*Page extract*.
EGTB generation: more efficient out-counting method?

wgarvin · Post by **wgarvin** » Fri Jun 10, 2011 8:23 pm

smatovic wrote:a basic question:

How many possible, legal moves can i get from one board position?

I thought it were 218, but maybe it is less?

--
Srdja

I was recently wondering about a related question: For various tablebase endings, what is the maximum number of non-capturing/reversible moves available in any position of that ending?

It has implications for the tablebase generation, if you are using the out-counting method. If you know the "outs counter" for an unresolved position has never overflowed, then you can resolve the position immediately when the counter reaches zero without needing to test all of the successors. I think for 3-vs-2 endings (e.g. KQQKQ) or 3-vs-3 endings, the maximum you could have is 62 or so, so if you use 64+64 values to represent unresolved positions (i.e. 64 for "unknown" and 64 for "unknown but a drawing move has been found"), then you can generate e.g. DTZ50 for all of these endings without worrying about counter overflow. I don't know if existing out-counting generators take advantage of this or not.

*Supplied data*.
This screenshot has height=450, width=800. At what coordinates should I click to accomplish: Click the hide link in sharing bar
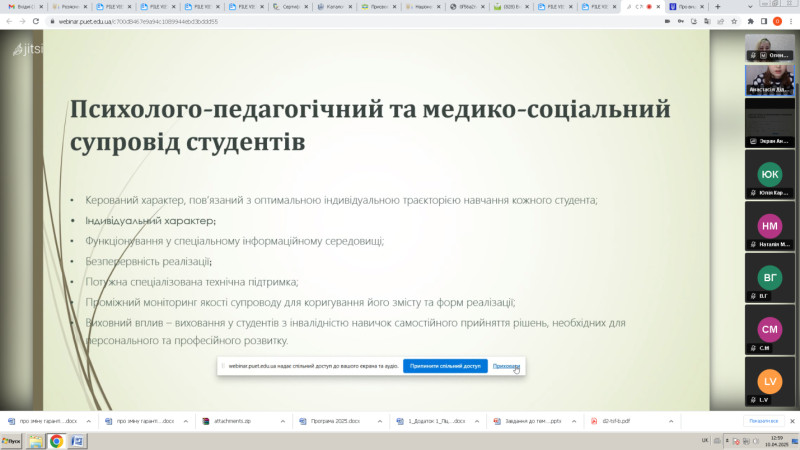506,367
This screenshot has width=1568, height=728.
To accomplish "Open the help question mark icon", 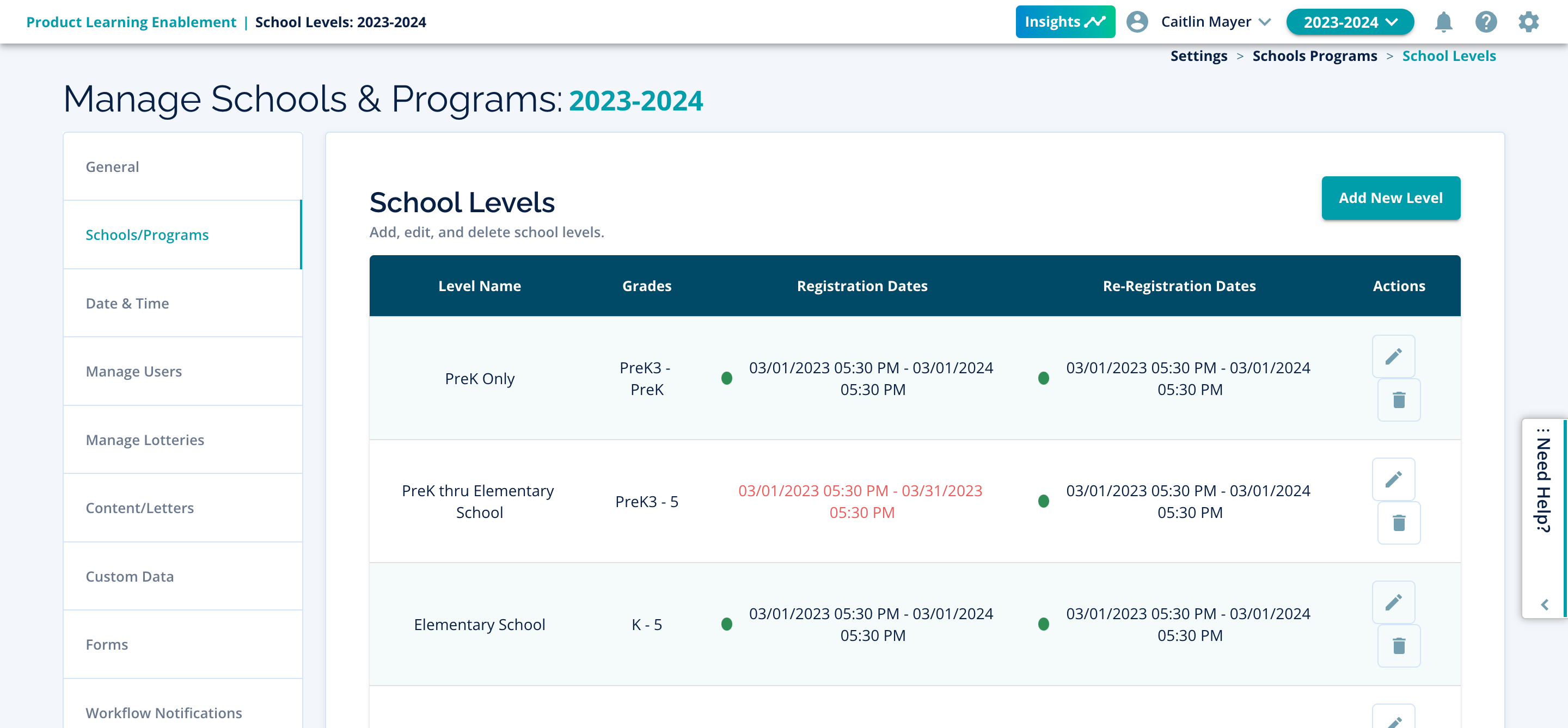I will (1485, 22).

*Work instructions*.
1. Using the forum post on EGTB generation, decide whether each statement agrees with it, answering yes or no and quoting the deciding words: (a) the quoted question asks how many legal moves are possible from one board position; (b) the poster states that existing out-counting generators already exploit this limit; (c) the poster proposes 64+64 values to represent unresolved positions.
2. Extract from the forum post on EGTB generation the passage between "EGTB generation: more" and "one board position?", inclusive.

*Answer set*.
1.
(a) Yes: "How many possible, legal moves can i get from one board position?"
(b) No: "I don't know if existing out-counting generators take advantage of this or not."
(c) Yes: "if you use 64+64 values to represent unresolved positions"

2.
EGTB generation: more efficient out-counting method?

wgarvin · Post by **wgarvin** » Fri Jun 10, 2011 8:23 pm

smatovic wrote:a basic question:

How many possible, legal moves can i get from one board position?